A useful fundamental speed limit for the imaginary-time Schrodinger equation

TL;DR

This paper establishes a fundamental speed limit for the imaginary-time Schrödinger equation, extending quantum speed limit concepts to imaginary-time dynamics and analyzing implications for quantum annealing.

Contribution

It derives a new speed limit for the imaginary-time Schrödinger equation inspired by recent quantum speed limit work, applicable to quantum annealing.

Findings

The speed limit bounds the optimal computational time in imaginary-time quantum annealing.

The lower bound for the Grover problem in imaginary-time quantum annealing is proportional to log N.

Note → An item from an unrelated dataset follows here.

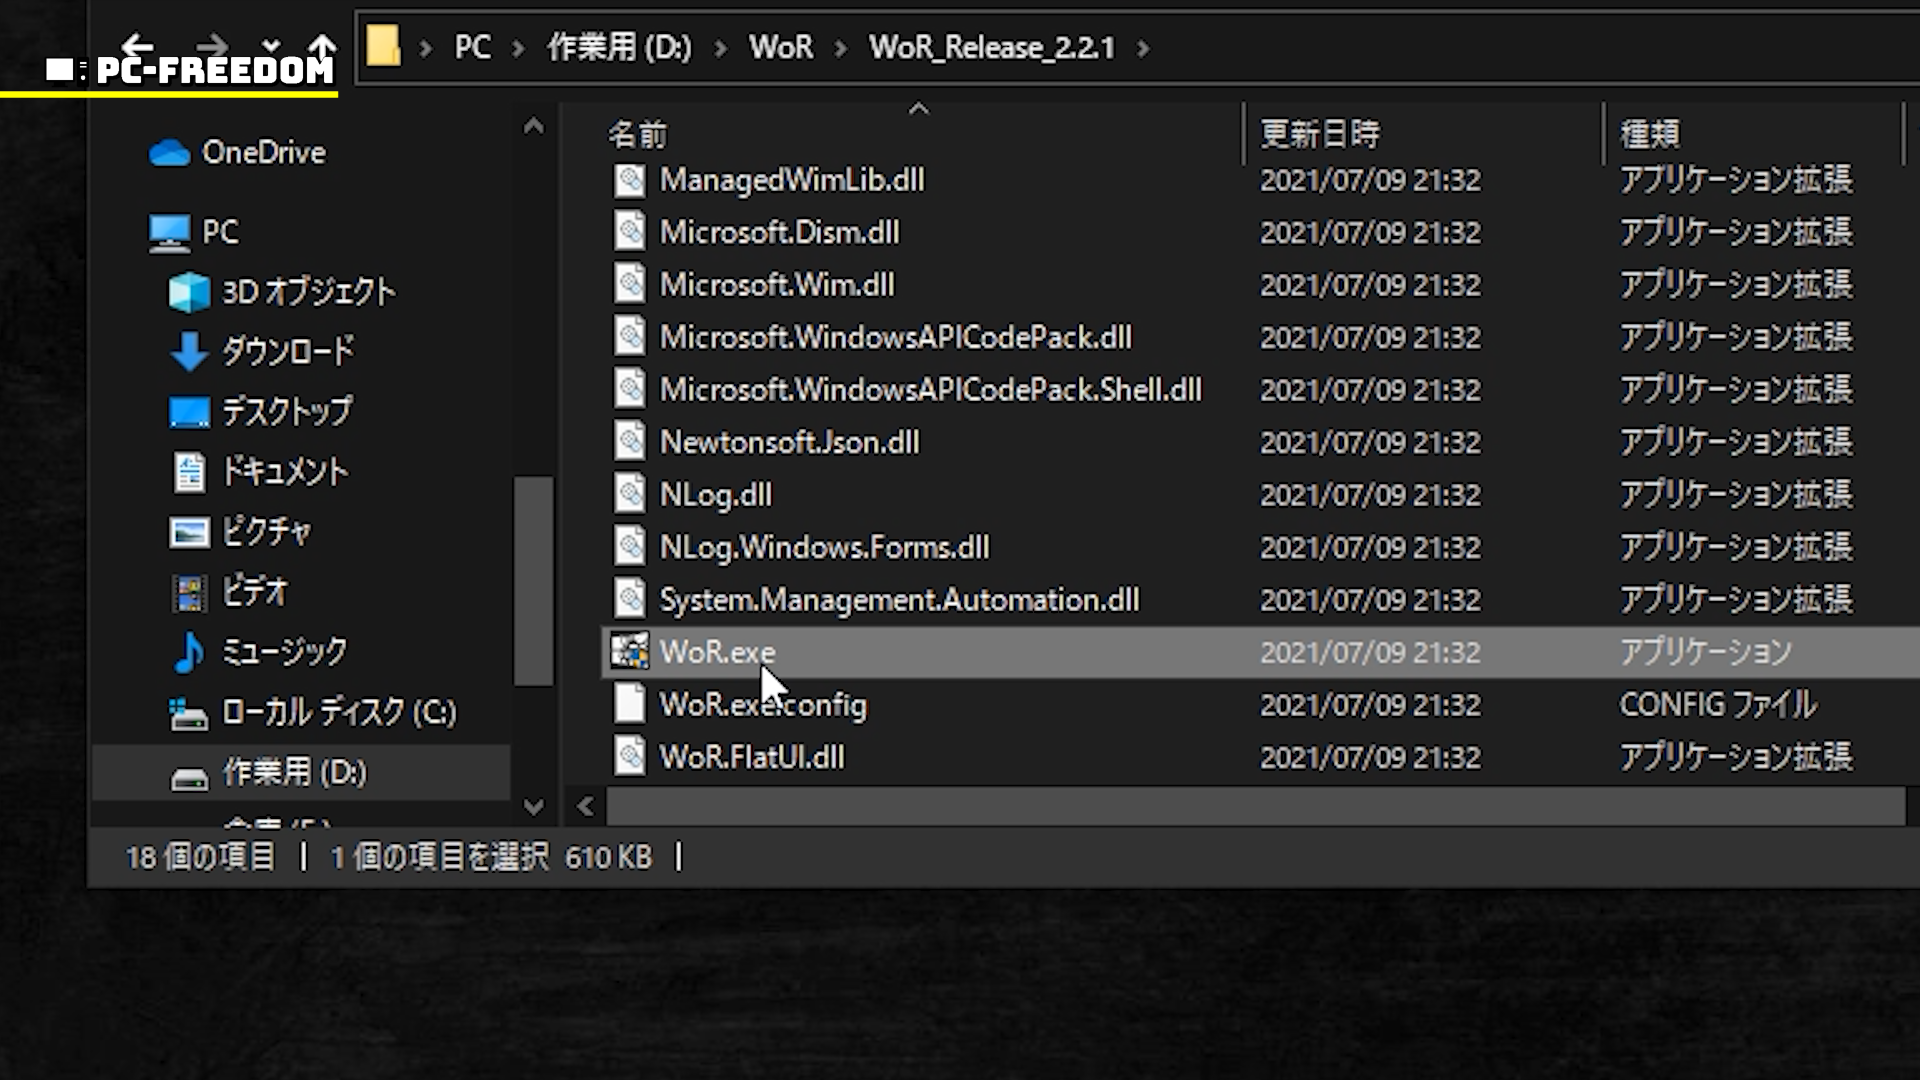Viewport: 1920px width, 1080px height.
Task: Select the Local Disk (C:) drive icon
Action: pyautogui.click(x=188, y=713)
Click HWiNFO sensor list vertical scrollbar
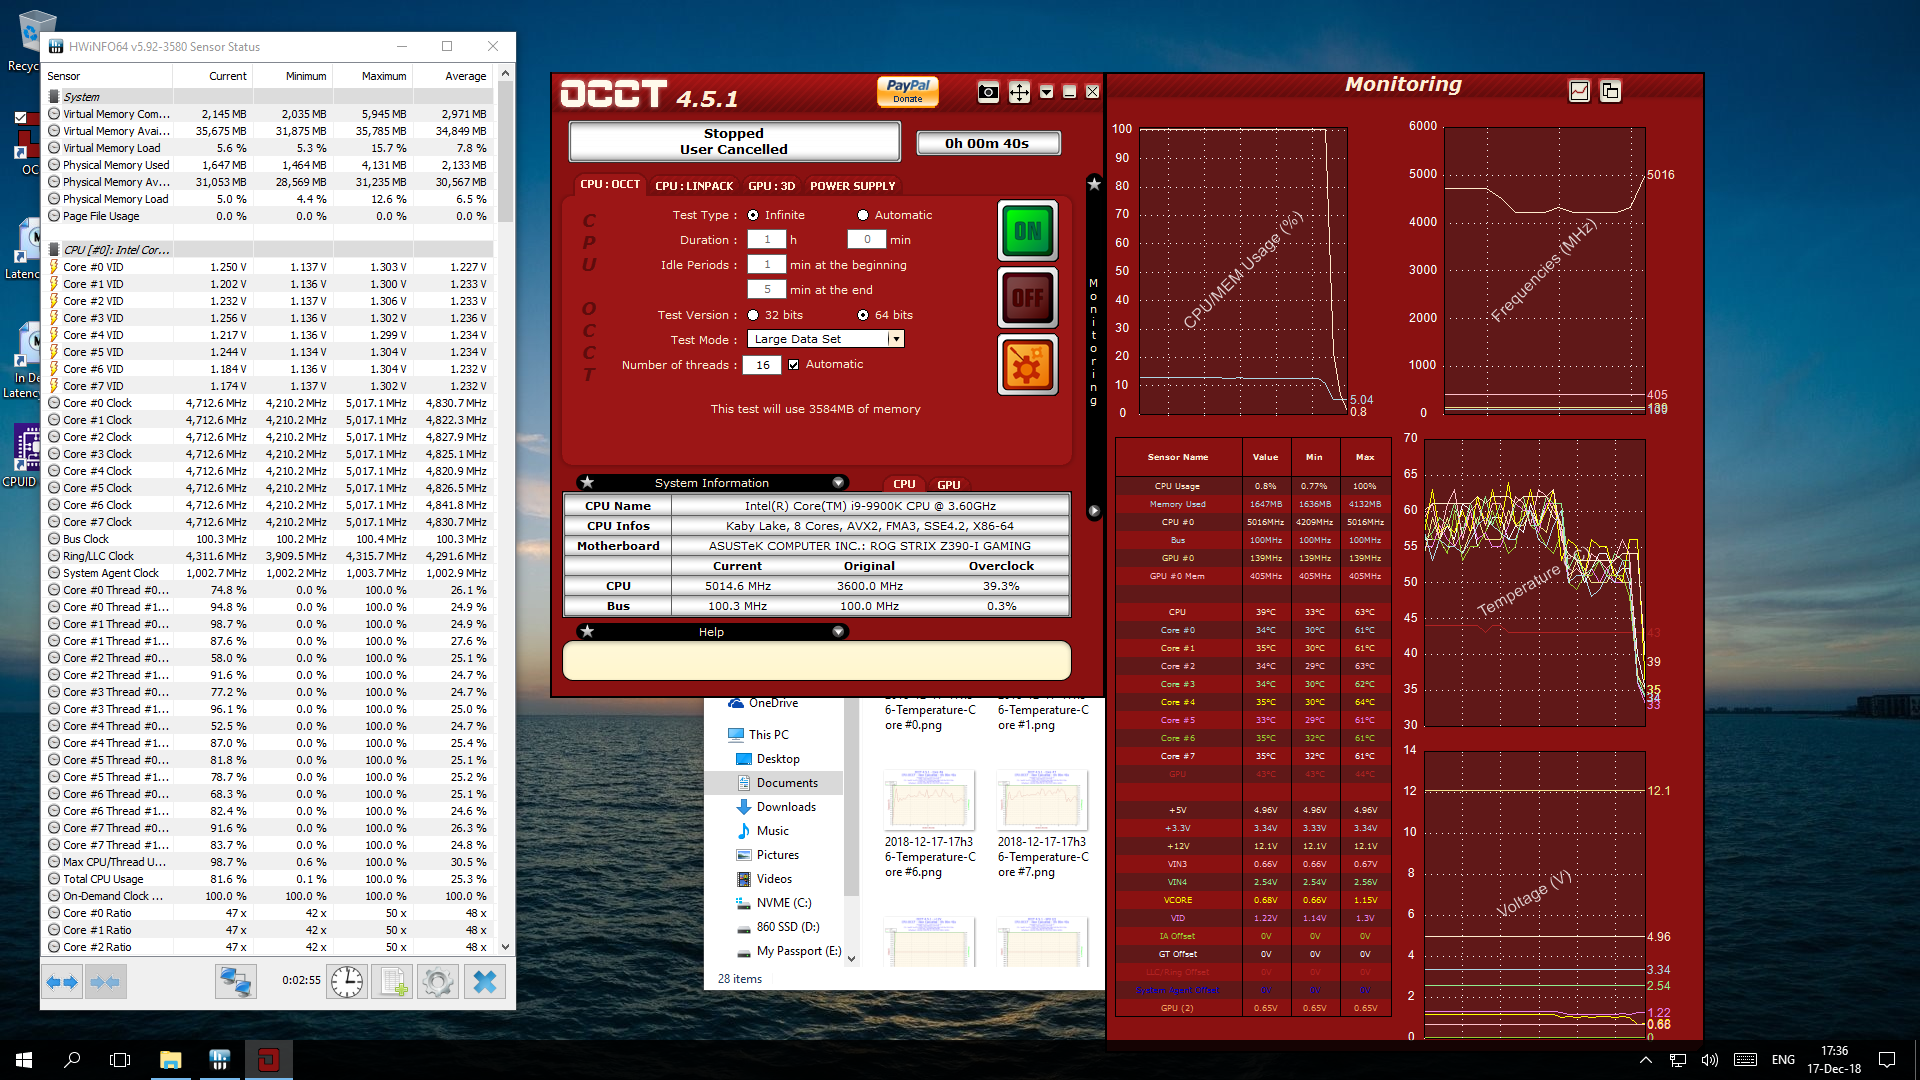This screenshot has width=1920, height=1080. (505, 150)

The result aligns with previous studies on quantum annealing efficiency.

Abstract

The quantum speed limit (QSL), or the energy-time uncertainty relation, gives a fundamental speed limit for quantum dynamics. Recently, Kieu [arXiv:1702.00603] derived a new class of QSL which is not only formal but also suitable for actually evaluating the speed limit. Inspired by his work, we obtain a similar speed limit for the imaginary-time Schr\"odinger equation. Using this new bound, we show that the optimal computational time of the Grover problem in imaginary-time quantum annealing is bounded from below by $\log N$, which is consistent with a result of previous study.